若不是忌惮贺兰临漳和洛夕瑶的存在,丁振甚至想问莫言,你不是为了自保,听命于洛老太太用药膳给洛夕瑶下毒吗?
害活人都不怕,难道还会怕死人?
真是让人无法理解。
院子里一片狼藉,血腥味冲天,洛夕瑶却没事人一样神色淡淡地望着他们,道:“回来了?”
她的刀锋指向棺椁,“方才我们还担心这里面躺着的是你们呢!”
“呸呸呸!”丁振晦气地连吐三口唾沫,“什么乱七八糟的,老夫不是让白水捎口信,说我们晚些回来吗?”
“是啊!”洛夕瑶点了下头表示已知道口信之事,“可旦夕祸福谁又能料得准呢?”
不想丁振被气死,贺兰临漳道:“回来得正好,我们正需要你们帮忙呢!”
莫言一听不是要他的命,顿时松了口气,他放开抓着丁振衣衫的手,积极主动地走过去,“需要属下做什么?”
变脸速度如此快,都自称属下了!
丁振默默翻了个白眼,“我们是大夫,还能做什么?不是治活人就是看死人呗!”
“丁大夫一如既往的通透。”贺兰临漳道,“这具打开的棺椁中皆是头颅,想来另一具棺椁也是一样。二位医术高明,见识广博,来帮忙验一验他们是如何死的,又是何时死的。”
丁振几步上前拦住莫言,对贺兰临漳道:“我们先回去换衣衫、拿工具,一炷香内回来。”
“去吧!”洛夕瑶道,“顺便把芳菲送回去,叮嘱内院的人,一个都不许出来。”
莫言规规矩矩道:“是。”
两人离开的时候,丁振还在教训莫言,“你也算是有名有姓的医者,能不能矜持些,不要这么廉价?你是他们属下吗?就自称属下!”
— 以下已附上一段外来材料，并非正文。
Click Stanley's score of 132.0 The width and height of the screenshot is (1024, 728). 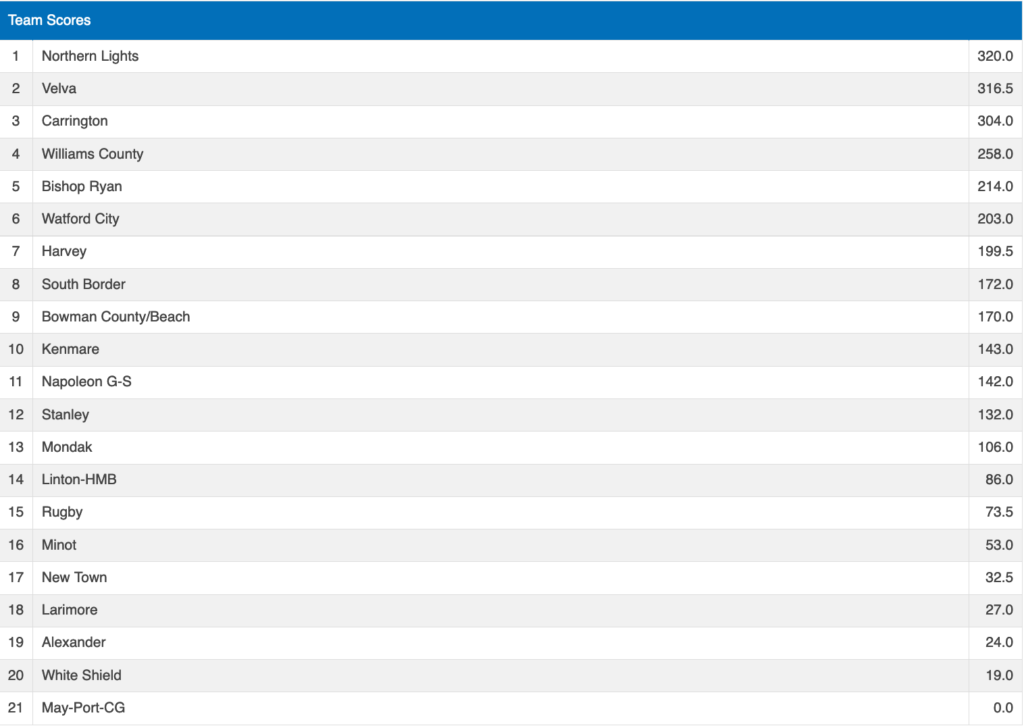click(x=995, y=415)
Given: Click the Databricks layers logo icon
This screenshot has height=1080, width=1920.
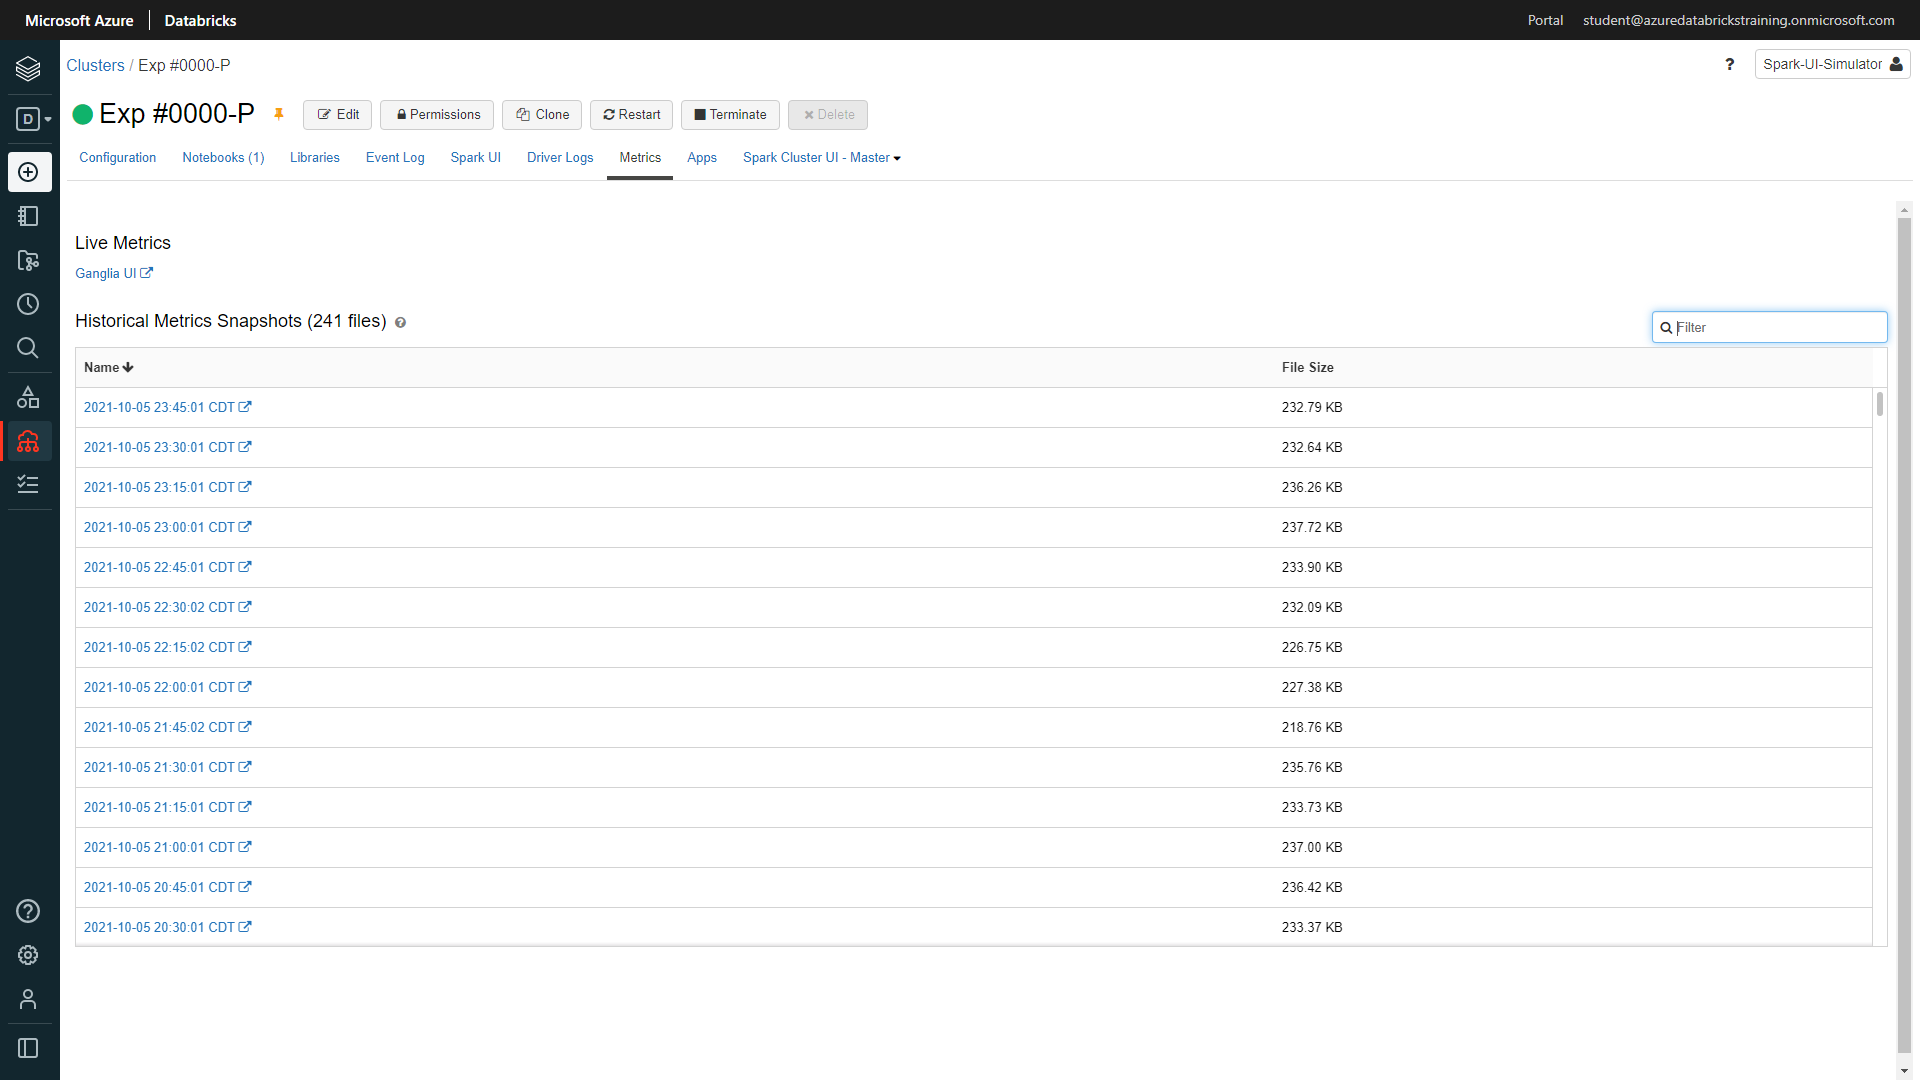Looking at the screenshot, I should point(28,68).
“不然我要怎么说?说老夫?可我没有你这么老啊!”知道丁振欣赏他的才华,人又只是长得凶了些,莫言在丁振面前也就敢开口了,“总不能说莫某吧?”
“为何不能?”
“太见外了。”
“什么?”
莫言道:“丁前辈说的,说王妃欣赏我的才华和能力,既然如此,我当然要让自己物有所值,免得王妃后悔。”
丁振气得胡子抖了抖,一甩衣袖,“懒得同你说话。”
“丁前辈等等我!我的家私虽然都搬来了,可还未整理,我没有能验尸的工具和药草啊……”
贺兰临漳道:“看来日后丁大夫不会寂寞了。”
“岂止是不会寂寞。”洛夕瑶把另一具棺椁的盖子也掀开,看到了一张熟悉的脸,不,应该说是一颗熟悉的头。
故意的。
她瞬间就明白荣慧大长公主的意思。
拉扯的马儿四分五裂之后,最先跌落的一定是堆叠在最上面的棺椁。
这具棺椁中的头颅全部都是脸在下,发在上。
掀开盖子一看,入目的便是凌乱得如水草一般在血水中飘荡的长发。
而最下面的棺椁中,布局同前一具棺椁相同。